Now you might be wondering, how do I know if I’m one of these people? Well, you can’t—that is, until you actually live to be very old. In other words, only time will tell if you made out with the genetic winnings—and the odds aren’t in your favor. For 99.9% of us, life-style choices matter a great deal. While a small segment of the population might seem to defy the idea that how we live our lives dictates how old we live to be, the fact is, these people are the exception to the rule; they’re going to live a long time no matter what. The rest of us actually do have control over how long we do or don’t live; which is really a good thing if you think about it.

But we don’t always have complete control. On the other side of the spectrum, you could practice healthy habits your whole life and still fall victim to disease, particularly cancer. My wife is one of these people. In spite of exercising, eating healthy, and controlling for environmental toxins, she became a victim of breast cancer four years ago. A study from Johns Hopkins found that most incidences of cancer are caused not by unhealthy lifestyles, but by plain old bad luck—as is my wife’s case. Again the question arises: is all your work towards staying healthy done in vain?

The answer, again, is: of course not! The study found 22 cancers that were tied to random gene mutations—but nine others, including skin cancer, colorectal, and lung cancer, were proven to be tied to environmental and life-style factors. Breast cancer was not evaluated in the study.

The moral of the story is that some cancers (particularly some of the most common forms) leave more room than others for taking measures of prevention. I.e., what you choose to eat and put on your skin does affect your risk of developing some forms of cancer. Additionally, several studies have shown that healthy living tends to turn off cancer-promoting genes and turn on cancer-suppressing genes—more evidence that making healthy choices does affect our risk of developing cancer.

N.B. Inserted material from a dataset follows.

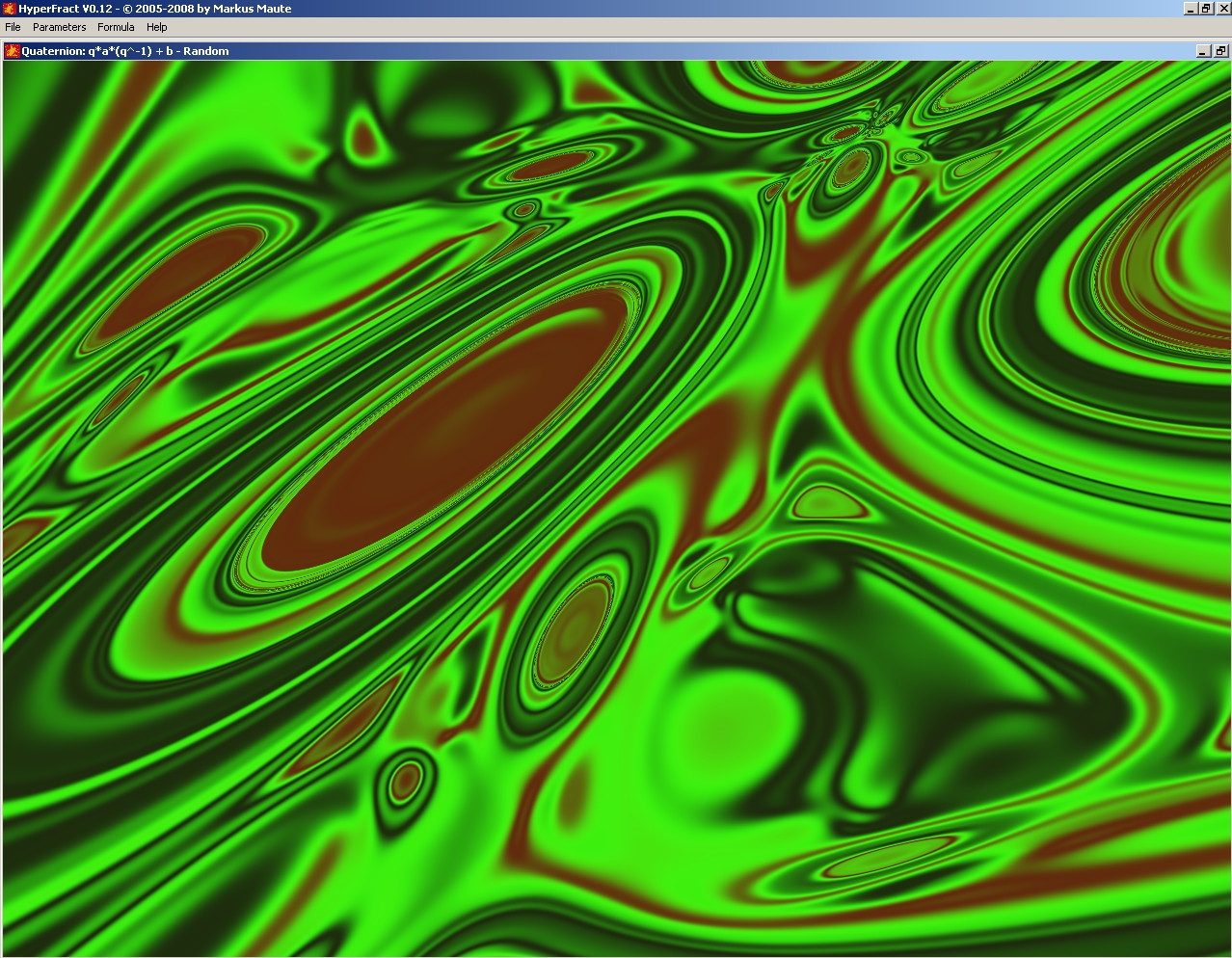The height and width of the screenshot is (958, 1232).
Task: Click the Quaternion fractal window's title icon
Action: coord(13,51)
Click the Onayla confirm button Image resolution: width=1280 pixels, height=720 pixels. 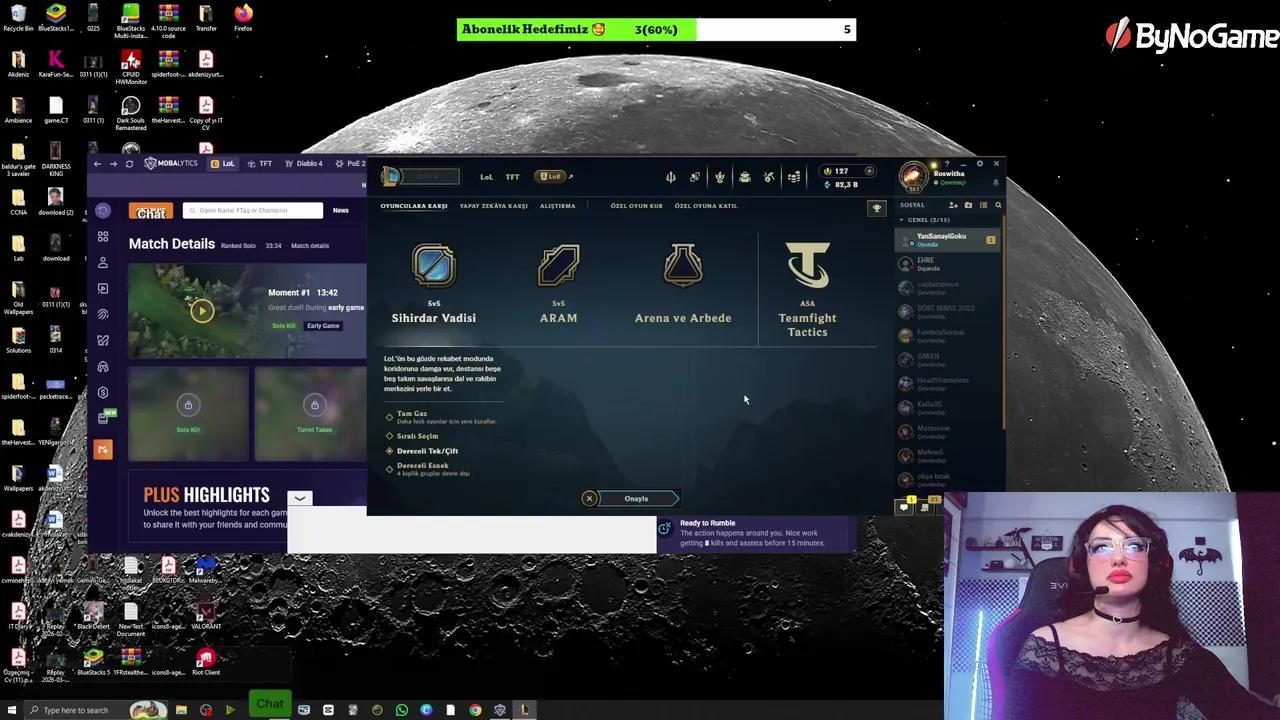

At the end of the day, the work you do to stay healthy matters. A combination of conventional medicine and holistic health almost certainly has a meaningful effect on how old we live to be. And even if you do happen to be one of those people who will live to be 100 no matter what, or one of those people who unfairly falls victim to disease, living healthy will, at the very least, improve the quality of however many years you do live—whether that’s 45, 75, or 100+.